Almost four years of waiting has led to this. Precisely 1432 days after Mario Gotze’s extra time goal saw Germany add a fourth star to their jersey, Russia and Saudi Arabia take to the field to start another chapter in the storied history of the FIFA World Cup™.
Both sides come into the fixture on a rather undesirable run of recent form. Russia have failed to win in seven non-competitive attempts since beating Korea Republic in October, while the Saudis have lost three friendly matches in a row – albeit to strong opposition in Italy, Peru and World Cup holders Germany.
Both will also be hoping for victory at the Luzhniki to end a barren run at the global finals: Russia have not won at the World Cup since 2002, while Saudi Arabia’s last global finals’ victory came at USA 1994.
Team reporter analysis
Igor Borunov with Russia [Follow: Twitter | Facebook]
Despite the fact that public criticism has grown due to Russia’s recent form in friendly games, the hosts are hoping to show their value in the opener against Saudi Arabia. They’ve spent a quiet working week at their base in Novogorsk, far away from the hub of World Cup activity in Moscow, and seem recharged and ready to deliver.
Abdullah Alghazal [Follow: Twitter | Facebook]
The Saudi team are striving for a good result to show a positive image of the nation’s footballing development to the world. Partly as a result of the occasion, they will likely be cautious from the start. After the opening ten minutes, Juan Antonio Pizzi will have a better idea of the Russians’ strengths and alter his plan accordingly.
Did you know…?
No host team has lost in the Opening Match of the World Cup, which has produced six victories and three draws for the home side. Russia have also been in the Saudis’ shoes before, having contested a World Cup opener as the away side: they drew 0-0 with Mexico in 1970 as the Soviet Union.

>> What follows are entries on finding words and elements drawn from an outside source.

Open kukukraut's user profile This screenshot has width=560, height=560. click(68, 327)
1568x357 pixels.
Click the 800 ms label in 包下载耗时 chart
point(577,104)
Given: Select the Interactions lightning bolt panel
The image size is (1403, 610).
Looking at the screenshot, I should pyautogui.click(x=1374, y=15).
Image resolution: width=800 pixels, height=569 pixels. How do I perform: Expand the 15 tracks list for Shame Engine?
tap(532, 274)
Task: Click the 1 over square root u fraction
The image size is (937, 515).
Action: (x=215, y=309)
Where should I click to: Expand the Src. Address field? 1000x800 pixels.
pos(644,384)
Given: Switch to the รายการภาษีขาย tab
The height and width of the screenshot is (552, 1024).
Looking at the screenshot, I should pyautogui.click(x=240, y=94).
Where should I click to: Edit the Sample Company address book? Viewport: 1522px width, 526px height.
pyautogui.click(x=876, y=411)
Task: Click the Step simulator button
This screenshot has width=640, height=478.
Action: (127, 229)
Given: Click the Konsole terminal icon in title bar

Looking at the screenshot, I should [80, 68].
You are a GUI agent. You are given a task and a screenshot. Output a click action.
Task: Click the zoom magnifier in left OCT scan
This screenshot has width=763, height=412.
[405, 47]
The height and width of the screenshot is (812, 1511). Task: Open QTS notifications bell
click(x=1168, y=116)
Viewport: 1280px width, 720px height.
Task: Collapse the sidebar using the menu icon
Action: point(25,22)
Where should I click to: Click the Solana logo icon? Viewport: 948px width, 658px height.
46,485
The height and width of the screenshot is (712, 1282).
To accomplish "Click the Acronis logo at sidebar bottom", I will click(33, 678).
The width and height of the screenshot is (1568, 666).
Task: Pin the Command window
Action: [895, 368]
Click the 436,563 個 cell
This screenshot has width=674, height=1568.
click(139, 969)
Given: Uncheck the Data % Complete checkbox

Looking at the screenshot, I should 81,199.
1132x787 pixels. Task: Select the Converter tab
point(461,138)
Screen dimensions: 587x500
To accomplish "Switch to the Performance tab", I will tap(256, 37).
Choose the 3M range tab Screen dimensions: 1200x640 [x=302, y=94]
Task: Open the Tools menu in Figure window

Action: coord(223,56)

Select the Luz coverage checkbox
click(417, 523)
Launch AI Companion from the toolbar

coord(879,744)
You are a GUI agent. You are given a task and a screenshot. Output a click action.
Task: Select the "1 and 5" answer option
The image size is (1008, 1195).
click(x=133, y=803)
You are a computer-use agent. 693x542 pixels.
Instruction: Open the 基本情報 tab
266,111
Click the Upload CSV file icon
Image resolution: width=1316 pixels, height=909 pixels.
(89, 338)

Russia: Igor Akinfeev; Mario Fernandes, Fedor Kudryashov, Sergey Ignashevich, Yuri Zhirkov; Roman Zobnin, Daler Kuzyaev, Alan Dzagoev, Aleksandr Samedov, Aleksandr Golovin; Fedor Smolov
Saudi Arabia: Abdullah Al-Mayouf; Usamah Husawi, Omar Hosawi, Yasser Al-Shahrani, Mohammed Al-Barik; Abdullah Otif, Salman Al-Faraj, Yahya Al-Shihri, Taisir Al-Jassim, Salem Al Dosari; Fahad Al-Molad
Former Russia forward Aleksandr Kerzhakov holds the fabled Trophy, as his country’s World Cup excitement levels reach fever pitch.